EXERCISE – Take the entries that follow and write each one out exactly.
######
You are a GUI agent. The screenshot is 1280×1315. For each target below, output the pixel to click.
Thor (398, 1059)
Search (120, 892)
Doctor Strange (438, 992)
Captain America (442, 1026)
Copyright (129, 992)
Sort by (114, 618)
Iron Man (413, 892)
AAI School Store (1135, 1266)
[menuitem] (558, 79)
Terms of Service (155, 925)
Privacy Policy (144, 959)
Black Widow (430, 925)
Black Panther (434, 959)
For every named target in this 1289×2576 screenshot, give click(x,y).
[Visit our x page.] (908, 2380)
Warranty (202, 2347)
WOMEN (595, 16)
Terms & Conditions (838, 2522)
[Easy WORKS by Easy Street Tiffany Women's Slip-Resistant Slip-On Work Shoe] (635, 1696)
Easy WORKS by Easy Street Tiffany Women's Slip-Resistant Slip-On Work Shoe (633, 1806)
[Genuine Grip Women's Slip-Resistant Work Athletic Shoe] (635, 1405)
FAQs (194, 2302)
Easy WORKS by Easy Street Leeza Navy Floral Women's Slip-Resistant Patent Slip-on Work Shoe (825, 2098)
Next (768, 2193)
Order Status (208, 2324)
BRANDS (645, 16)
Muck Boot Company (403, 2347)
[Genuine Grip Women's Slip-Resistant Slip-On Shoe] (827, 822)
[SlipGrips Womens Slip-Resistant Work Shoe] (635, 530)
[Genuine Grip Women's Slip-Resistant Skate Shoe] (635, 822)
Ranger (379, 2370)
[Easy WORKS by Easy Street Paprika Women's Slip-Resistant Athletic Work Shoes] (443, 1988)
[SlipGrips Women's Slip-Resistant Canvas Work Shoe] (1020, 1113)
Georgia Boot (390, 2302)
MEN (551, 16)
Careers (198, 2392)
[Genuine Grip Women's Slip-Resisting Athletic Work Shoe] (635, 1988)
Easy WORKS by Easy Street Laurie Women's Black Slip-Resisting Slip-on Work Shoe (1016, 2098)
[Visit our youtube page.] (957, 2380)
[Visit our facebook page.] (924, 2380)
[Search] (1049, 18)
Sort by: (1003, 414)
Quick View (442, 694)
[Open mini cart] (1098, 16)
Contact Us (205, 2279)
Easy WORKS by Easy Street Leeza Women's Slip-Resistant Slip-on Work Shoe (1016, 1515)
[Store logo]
######
RESPONSE AREA –
You are a GUI agent. The screenshot is 1280×1315. For each target below, output the pixel to click.
Thor (398, 1059)
Search (120, 892)
Doctor Strange (438, 992)
Captain America (442, 1026)
Copyright (129, 992)
Sort by (114, 618)
Iron Man (413, 892)
AAI School Store (1135, 1266)
[menuitem] (558, 79)
Terms of Service (155, 925)
Privacy Policy (144, 959)
Black Widow (430, 925)
Black Panther (434, 959)
For every named target in this 1289×2576 screenshot, give click(x,y).
[Visit our x page.] (908, 2380)
Warranty (202, 2347)
WOMEN (595, 16)
Terms & Conditions (838, 2522)
[Easy WORKS by Easy Street Tiffany Women's Slip-Resistant Slip-On Work Shoe] (635, 1696)
Easy WORKS by Easy Street Tiffany Women's Slip-Resistant Slip-On Work Shoe (633, 1806)
[Genuine Grip Women's Slip-Resistant Work Athletic Shoe] (635, 1405)
FAQs (194, 2302)
Easy WORKS by Easy Street Leeza Navy Floral Women's Slip-Resistant Patent Slip-on Work Shoe (825, 2098)
Next (768, 2193)
Order Status (208, 2324)
BRANDS (645, 16)
Muck Boot Company (403, 2347)
[Genuine Grip Women's Slip-Resistant Slip-On Shoe] (827, 822)
[SlipGrips Womens Slip-Resistant Work Shoe] (635, 530)
[Genuine Grip Women's Slip-Resistant Skate Shoe] (635, 822)
Ranger (379, 2370)
[Easy WORKS by Easy Street Paprika Women's Slip-Resistant Athletic Work Shoes] (443, 1988)
[SlipGrips Women's Slip-Resistant Canvas Work Shoe] (1020, 1113)
Georgia Boot (390, 2302)
MEN (551, 16)
Careers (198, 2392)
[Genuine Grip Women's Slip-Resisting Athletic Work Shoe] (635, 1988)
Easy WORKS by Easy Street Laurie Women's Black Slip-Resisting Slip-on Work Shoe (1016, 2098)
[Visit our youtube page.] (957, 2380)
[Visit our facebook page.] (924, 2380)
[Search] (1049, 18)
Sort by: (1003, 414)
Quick View (442, 694)
[Open mini cart] (1098, 16)
Contact Us (205, 2279)
Easy WORKS by Easy Street Leeza Women's Slip-Resistant Slip-on Work Shoe (1016, 1515)
[Store logo]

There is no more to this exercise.